Task requirements >>
**A)** Set down the email thread on Ceph erasure encoding word for word, starting at "https://github.com/ceph/ceph/blob/master/src/include/crc32c.h" and going down to "runtime cpu checks.".
**B)** Rewrite the paragraph of the Ceph erasure encoding email thread that begins "Considering the crc32c-intel code you added" as a short bulleted list that keeps its main points.

Quoted passage >>
--- --- ---
RE: CEPH Erasure Encoding + OSD Scalability

[Date Prev][Date Next][Thread Prev][Thread Next][Date Index][Thread Index]

 



On Mon, 8 Jul 2013, Andreas Joachim Peters wrote:
> Hi Loic,
> 
> I did the two mentioned benchmarks:
> 
> QFS (m+3) code run's at 300 MB/s ... not worthy (jerasure 390 MB/s).
> 
> I made a quick (3+2) encoding benchmark and this encodes ~ 3 GB/s.
> 
> ...
> 
> For the checksumming ... I saw that there is the check if CRC32C is supported, but I was looking for a generic routine like:
> 
> crc32c_t crc32c(void* buffer, off_t lenght)
> 
> which internally selects either the HW accelerated or SW implementation. Mayby you have this in some other source file.

https://github.com/ceph/ceph/blob/master/src/include/crc32c.h

Let me know if anything looks awry; this is the first time I've done any 
runtime cpu checks.

Thanks!
sage

> 
> Cheers Andreas.
> 
> ________________________________________
> From: Sage Weil [sage@xxxxxxxxxxx]
> Sent: 08 July 2013 05:37
> To: Andreas Joachim Peters
> Cc: Loic Dachary; ceph-devel@xxxxxxxxxxxxxxx
> Subject: RE: CEPH Erasure Encoding + OSD Scalability
> 
> On Sun, 7 Jul 2013, Andreas Joachim Peters wrote:
> > Considering the crc32c-intel code you added ... I would provide a
> > function which provides a crc32c checksum and detects if it can do it
> > using SSE4.2 or implements just the standard algorithm e.g if you run in
> > a virtual machine you need this emulation ...
> 
> The current code in master will do this detection by checking the cpu
> features; see
> 
>         https://github.com/ceph/ceph/blob/master/src/common/crc32c-intel.c#L74
> 
> If there is a better way to do this, I'd love to hear about it.  gcc 4.8
> just added a bunch of built-in functions to do this stuff cleanly, but
> it'll be quite a while before all of our build targets are on 4.8 or
> later.
> 
> sage
> 
> 
> >
> > Cheers Andreas.
> > ________________________________________
> > From: Loic Dachary [loic@xxxxxxxxxxx]
> > Sent: 06 July 2013 22:47
> > To: Andreas Joachim Peters
> > Cc: ceph-devel@xxxxxxxxxxxxxxx
> > Subject: Re: CEPH Erasure Encoding + OSD Scalability
> >
> > Hi Andreas,
> >
> > Since it looks like we're going to use jerasure-1.2, we will be able to try (C)RS using
> >
> > https://github.com/tsuraan/Jerasure/blob/master/src/cauchy.c
> > https://github.com/tsuraan/Jerasure/blob/master/src/cauchy.h
> >
> > Do you know of a better / faster implementation ? Is there a tradeoff between (C)RS and RS ?
--- --- ---
Dataset section >>
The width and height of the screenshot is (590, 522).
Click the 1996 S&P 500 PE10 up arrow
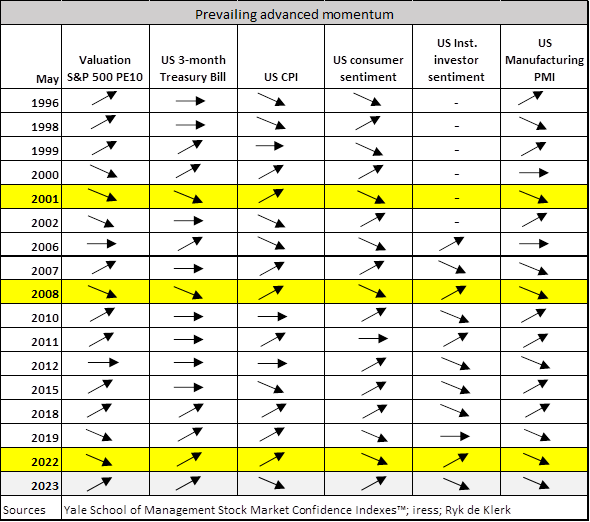coord(105,98)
--- --- ---
Set of answers >>
**A)**
https://github.com/ceph/ceph/blob/master/src/include/crc32c.h

Let me know if anything looks awry; this is the first time I've done any 
runtime cpu checks.

**B)**
- Given the crc32c-intel code the recipient added, the writer proposes providing a function that returns a crc32c checksum.
- The function would detect whether it can compute the checksum using SSE4.2.
- If it cannot, it would fall back to the standard algorithm.
- This emulation is needed, for example, when running in a virtual machine.